Column Vivianne Rijders

Zullen we wel, zullen we niet? We blijven lang twijfelen. Annuleren we het uitstapje dat we al eens eerder geannuleerd hebben? Maar uit de laatste persconferentie blijkt niet dat we niet mogen gaan. We zijn gezond, iedereen in onze omgeving ook dus we besluiten het erop te wagen. En hoe heerlijk ik het ook vind om naar Vlieland te gaan, ik voel me op de een of andere manier schuldig. Is het niet beter om gewoon thuis te blijven? Hoort dat niet bij een gedeeltelijke lockdown? Ik voel me als een kind dat iets doet dat eigenlijk niet mag.

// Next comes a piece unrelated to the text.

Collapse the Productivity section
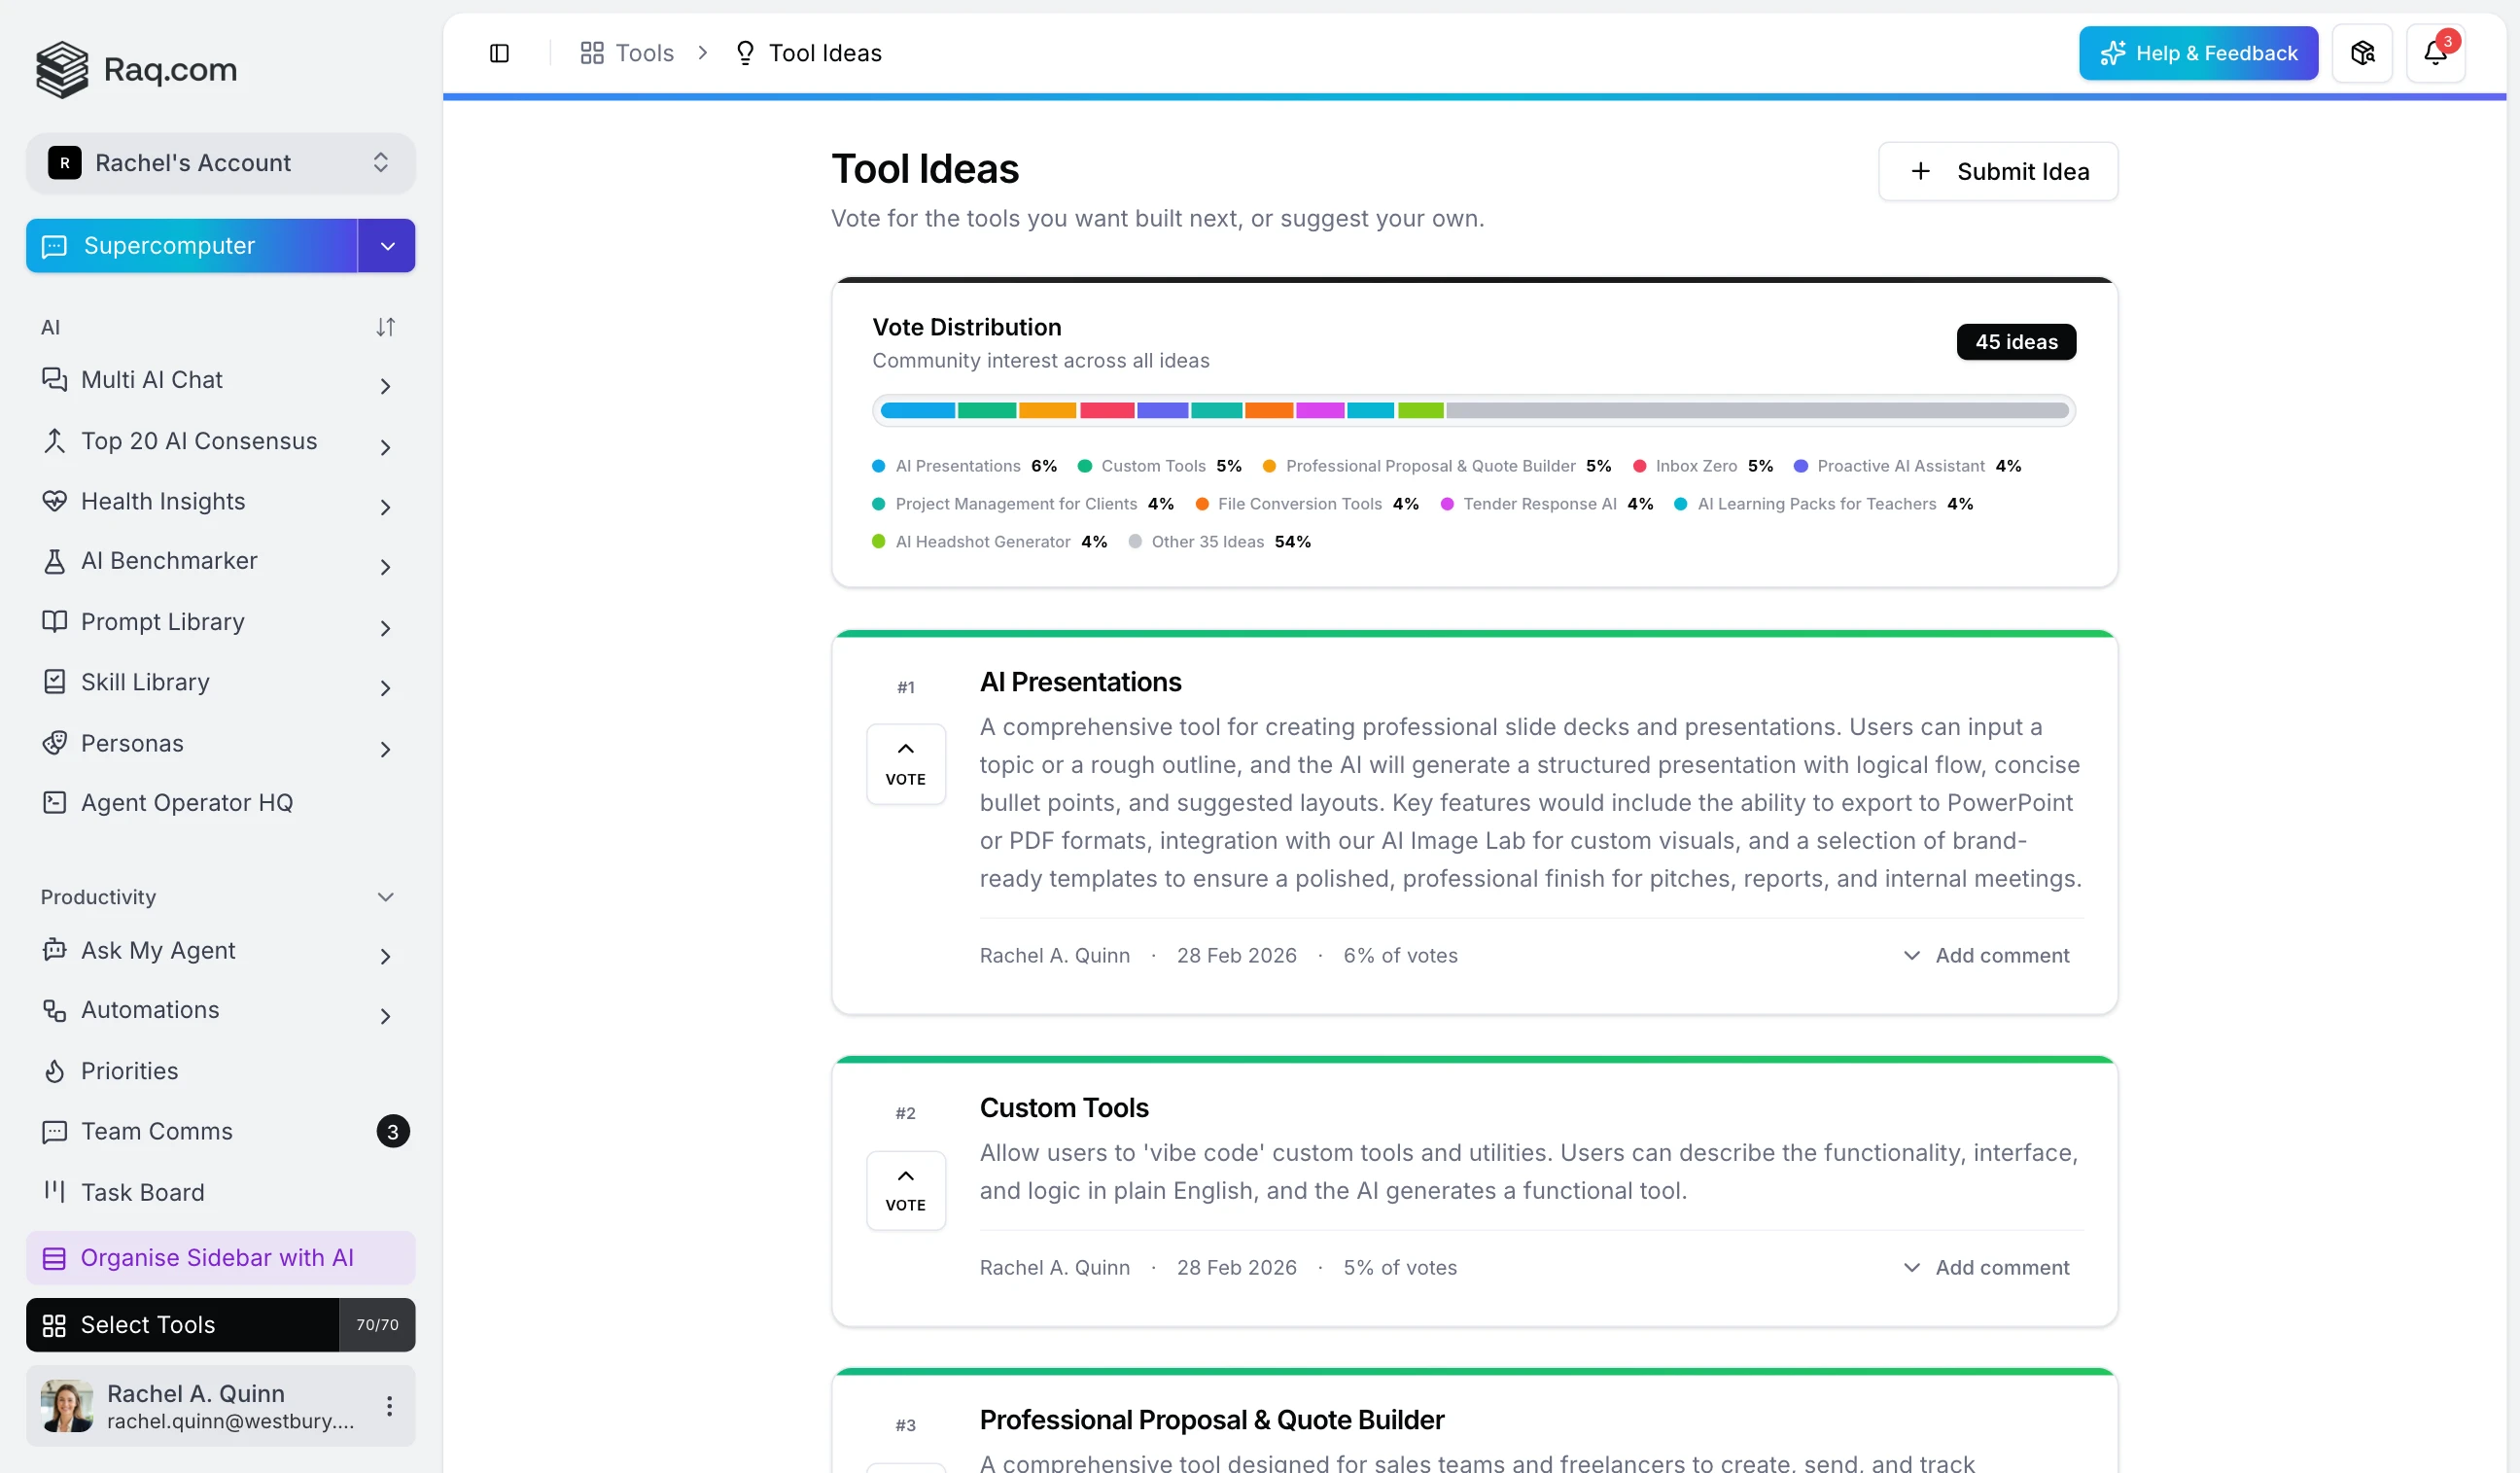The image size is (2520, 1473). [x=385, y=897]
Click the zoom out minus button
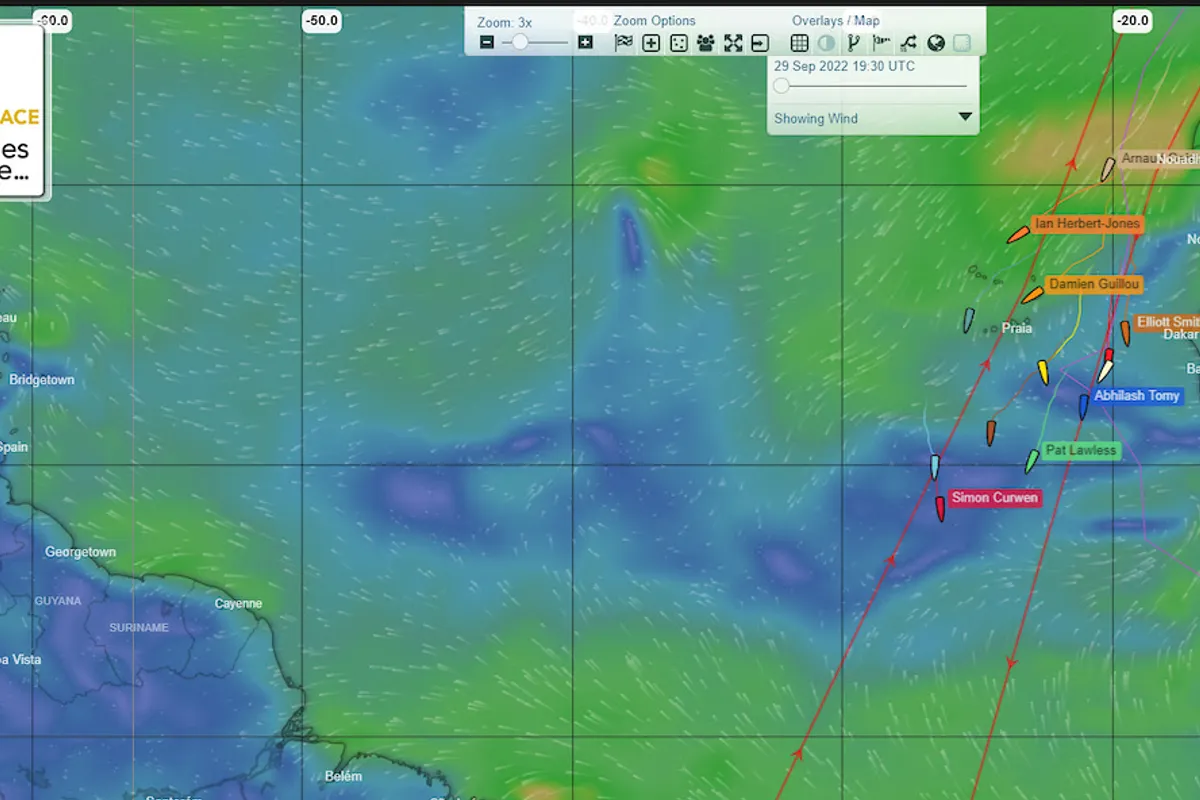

Het inpakken verloopt al anders: handgel mee, rubberen handschoenen en meer mondkapjes dan schone sokken. We doorkruisen het land en aan de vele auto’s te zien zijn we niet de enigen die er in de herfstvakantie even uit willen. “Vermijd drukke plekken” en “Reis alleen indien noodzakelijk”, spreken de matrixborden langs de weg ons vermanend toe. Weer dat gevoel dat we iets doen dat niet in de haak is. Ik houd zo van het weidse Hollandse landschap, de kassen in de velden en al dat water. Maar deze keer voelt het anders. Het grote genieten ontbreekt. In Harlingen moeten we in de haven al een mondkapje op en overal staan pompjes met het inmiddels beroemde desinfectiemiddel. De boot naar Vlieland is enorm, de passagiers kunnen er riant meters ver uit elkaar zitten. Aangemeerd in Vlieland verlaten we perfect gedisciplineerd het veer. Niemand dringt, iedereen houdt afstand en, heel opvallend, iedereen is bijzonder vriendelijk. Dat mis ik helaas steeds vaker in deze tweede coronagolf. Het kribbige, het geen rekening met elkaar houden, het maakt me soms mistroostig. Maar hier gaat het prima en het vakantiegevoel begint langzaam te komen. Eenmaal in de Dorpsstraat val ik als een blok voor dit charmante plaatsje en krijg de neiging om met rolkoffertje en al een dansje te maken.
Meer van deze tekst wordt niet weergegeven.